◆ Data excerpts
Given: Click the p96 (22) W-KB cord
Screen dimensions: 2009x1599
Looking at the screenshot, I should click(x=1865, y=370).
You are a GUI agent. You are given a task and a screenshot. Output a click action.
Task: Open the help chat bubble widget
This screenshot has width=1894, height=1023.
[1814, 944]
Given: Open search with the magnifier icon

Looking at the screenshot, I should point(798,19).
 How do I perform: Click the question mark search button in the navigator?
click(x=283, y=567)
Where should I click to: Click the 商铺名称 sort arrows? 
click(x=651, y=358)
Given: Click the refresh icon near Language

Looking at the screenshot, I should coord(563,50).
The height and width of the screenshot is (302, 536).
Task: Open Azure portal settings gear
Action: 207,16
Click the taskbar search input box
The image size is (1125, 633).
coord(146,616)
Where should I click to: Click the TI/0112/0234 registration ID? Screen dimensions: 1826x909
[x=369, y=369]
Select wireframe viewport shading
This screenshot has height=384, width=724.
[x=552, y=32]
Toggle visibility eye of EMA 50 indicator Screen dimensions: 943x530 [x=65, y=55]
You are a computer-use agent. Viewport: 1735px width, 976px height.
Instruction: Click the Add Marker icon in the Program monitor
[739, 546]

◆ To do
Write out all the entries once more, exactly.

◆ Response
Given: Click the p96 (22) W-KB cord
Screen dimensions: 2009x1599
Looking at the screenshot, I should click(x=1865, y=370).
You are a GUI agent. You are given a task and a screenshot. Output a click action.
Task: Open the help chat bubble widget
This screenshot has width=1894, height=1023.
[1814, 944]
Given: Open search with the magnifier icon

Looking at the screenshot, I should point(798,19).
 How do I perform: Click the question mark search button in the navigator?
click(x=283, y=567)
Where should I click to: Click the 商铺名称 sort arrows? 
click(x=651, y=358)
Given: Click the refresh icon near Language

Looking at the screenshot, I should coord(563,50).
The height and width of the screenshot is (302, 536).
Task: Open Azure portal settings gear
Action: 207,16
Click the taskbar search input box
The image size is (1125, 633).
coord(146,616)
Where should I click to: Click the TI/0112/0234 registration ID? Screen dimensions: 1826x909
[x=369, y=369]
Select wireframe viewport shading
This screenshot has height=384, width=724.
[x=552, y=32]
Toggle visibility eye of EMA 50 indicator Screen dimensions: 943x530 [x=65, y=55]
You are a computer-use agent. Viewport: 1735px width, 976px height.
Instruction: Click the Add Marker icon in the Program monitor
[739, 546]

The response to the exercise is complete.